The debate also touches on the social dynamics of open-source contribution. The kernel has long operated on a meritocratic model where maintainers earn their roles through demonstrated expertise. Accepting a volunteer whose primary qualification is willingness, rather than deep knowledge of the subsystem, challenges that norm. At the same time, the open-source community has always valued showing up, and turning away a willing contributor carries its own costs.

What makes this case particularly compelling is the volunteer's transparency. Rather than overstating their involvement or expertise, they were straightforward about the limits of their engagement — a quality that, ironically, might make them a better maintainer than someone who overcommits and underdelivers.

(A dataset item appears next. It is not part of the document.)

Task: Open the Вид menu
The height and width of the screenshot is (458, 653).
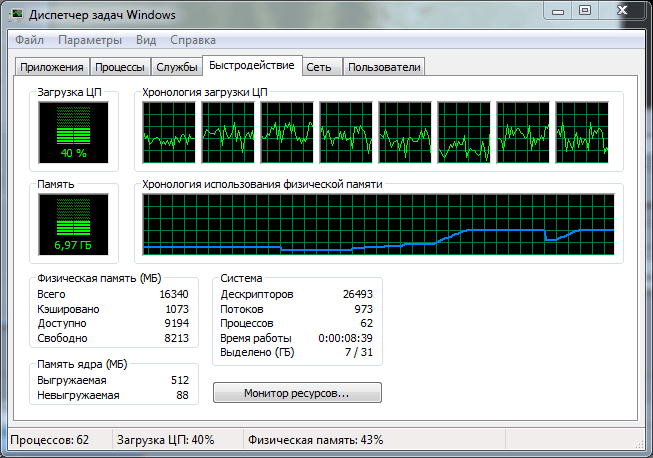Action: click(x=146, y=40)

The kernel maintainers have yet to reach a final decision on whether EFS gets its new steward or gets dropped from the tree entirely. Whatever they decide could set informal guidelines for how the community handles similar legacy subsystems in the future. For now, the EFS quandary serves as a small but telling case study in the tensions between inclusivity and rigour that define open-source governance — and a reminder that even the oldest corners of the kernel can spark fresh debates about what it means to truly maintain code.


一名自願者挺身而出,願意維護 Linux 核心中一個長期被忽視的檔案系統驅動程式。但問題何在?他們公開承認從未使用過它,而且也無意使用。據 Phoronix 報導,這番坦白出自 Linux 核心郵件列表上的一場討論,重新點燃了核心開發圈內一個反覆出現的辯論:對遺留代碼的負責任管理究竟是何模樣?

所指的檔案系統是 EFS —— 即 Extended File System,它是為 Linux 編寫的最早期檔案系統之一,甚至早於 ext2。根據 Phoronix 的報導,EFS 驅動程式多年來實質上處於無人維護狀態。當郵件列表上提出關於其未來的問題時,一位貢獻者自願接手維護工作,提交了基本修正。在一次坦誠的交流中,該自願者承認他們實際上並未以任何方式使用 EFS。

這種誠實已成為一場哲學拔河戰的關鍵。一方主張保留代碼的人認為,一個願意的維護者——即使沒有親自運行該檔案系統的經驗——總比沒有好。EFS 可能很古老且很少部署,但它仍然存在於核心代碼樹中,需要有人確保它不會 succumb to bitrot(代碼因缺乏維護而逐漸腐壞)。移除可運行的代碼,這種論點認為,會開創一個可能隨時間縮小核心兼容性覆蓋範圍的先例。

另一方,持懷疑態度的人質疑,一個不積極使用或在現實世界場景中測試某檔案系統的維護者,能否提供有意義的管理。核心維護不僅僅是在 patches 到來時進行審查;它涉及捕捉 regressions、理解 edge cases,以及回應用戶報告的錯誤——這通常需要來自實踐經驗的上下文知識。一位提供基本修正但缺乏操作熟悉度的自願者,可能會營造一種虛假的安全感——代碼在紙面上看起來有人維護,但這種維護的質量可能流於表面。

這引發了一個更廣泛的問題,也是 Linux 核心社群經常面對的:多少遺留代碼才算過多?核心已經包含了針對鮮少有人使用的硬件和平台的驅動程式及子系統,但它們的存在支持著小眾但合法的使用場景。移除 EFS 可能會簡化代碼庫,但也可能使任何仍依賴該檔案系統的人陷入困境——無論是為了存檔數據、遺留嵌入式系統還是教育目的。

這場辯論也觸及了開源貢獻的社會動態。核心長期以來遵循精英管理制度,維護者通過展現的專業知識贏得角色。接受一位主要資歷在於意願、而非對子系統有深刻理解的自願者,挑戰了這一規範。與此同時,開源社群一直重視「現身」和付出,拒絕一個願意的貢獻者也有其代價。

使此案例特別引人注目的是該自願者的透明度。他們沒有誇大自己的參與度或專業知識,而是直截了當地說明了他們投入的限度——諷刺的是,這種品質可能使他們成為比承諾過多、交付過少的人更好的維護者。

核心維護者尚未就 EFS 是否獲得其新管理者,或是否從代碼樹中完全移除做出最終決定。無論他們作何決定,都可能為社群未來如何處理類似遺留子系統設定非正式準則。就目前而言,EFS 困境是一個小而具啟發性的案例研究,展現了定義開源治理的包容性與嚴謹性之間的緊張關係——也提醒我們,即使是最古老的核心角落,也能引發關於真正維護代碼意義的新辯論。